坂本龍馬は「大事業のコーディネーター」だったと言える理由
日本人の深層心理にあって、ことあるごとに噴き出してくる「攘夷の精神」
黒船という武力に屈した形で幕府が開港を受け入れてしまったことをきっかけに、日本には尊皇攘夷の大合唱がわき起こりました。それが、明治維新への思想的エネルギーとなりました。 明治政府が成立すると、日本は近代化の道を邁進し、尊皇攘夷は、過去の言葉となったように見えます。しかし、それは日本人のなかから消え去ったわけではなく、実は、地下水脈のように流れ続け、ことあるごとに形を変えて噴き出してくると私は考えています。 二・二六事件は、尊皇精神の噴き出しの最たるものですし、大和魂という精神論で欧米と戦ってしまった太平洋戦争そのものが攘夷の精神の暴発であったと見ることもできます。 日米経済交渉などを見ても、どうも日本という国は、外圧に対する反応として、攘夷の精神が噴き出してしまうと思えるのです。これは、国際社会のなかで日本が生きていく上で、まことに厄介な問題です。 現代のわれわれも解消できずにいるこの攘夷の精神を、幕末にありながら完全に脱ぎ捨てていた人の一人が、坂本龍馬ではないかと私は思うのです。もちろん、龍馬も当時の青年志士同様に、攘夷いっぺんとうから出発しています。 こととしだいによっては、斬り捨てる覚悟で勝海舟を訪ね、かえって勝の開明的思想に目を見開かされ門弟になったと言われていますが、そうスッパリと自分の考えを転換できたわけではありません。 その後、長州藩は攘夷の実践として下関戦争を起こしていますが、このときの龍馬は乙女姉さんにあてた手紙に、ひと戦して夷敵を追い払わん、といったことを書いています。 しかし、龍馬は勝が神戸に開いた海軍塾の塾頭になり、そこから大きく変貌していきます。薩長連合を実現したのが32歳、大政奉還の報を聞いた33歳でその生涯を閉じています。あらためて龍馬の歴史上の活躍期間が非常に短いことに驚きますが、わずか数年の間に、恐るべきスピードで自己改革をなし遂げたのが龍馬なのです。 実際に龍馬が書いたものではないという説もありますが、龍馬の精神を物語る「英将秘訣」というものがあります。

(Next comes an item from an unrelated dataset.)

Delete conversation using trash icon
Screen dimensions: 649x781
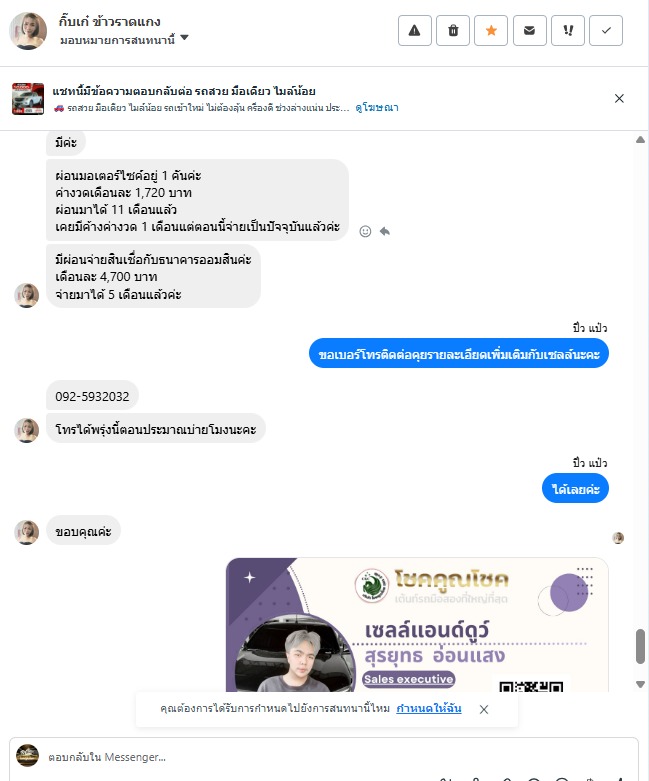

その一部を見てみましょう。 一、俸禄などいうは、鳥に与うる餌の如きもの也。天道あに無禄の人を生ぜん。予が心に叶わねば、やぶれたるわらじをすつる如くせよ。 一、義理などは夢にも思うことなかれ。身を縛らるるもの也。 一、恥という事を打ち捨てて、世の事は成るべし。 一、なるだけ命は惜しむべし。二度と取りかえしのならぬもの也。拙きということを露ばかりも思うなかれ。 一、礼儀などいうは、人を縛るの器也。 ここで龍馬は、日本人の美意識とも言える義理も恥も礼儀も、大きなことを成すには邪魔ものだと言い切っています。もちろん、義理とは封建制度に縛られること、恥は、思想的転向を恥じるなと言い換えるべきでしょうが、これほどの割り切りようは、日本人離れをしていると言わざるを得ません。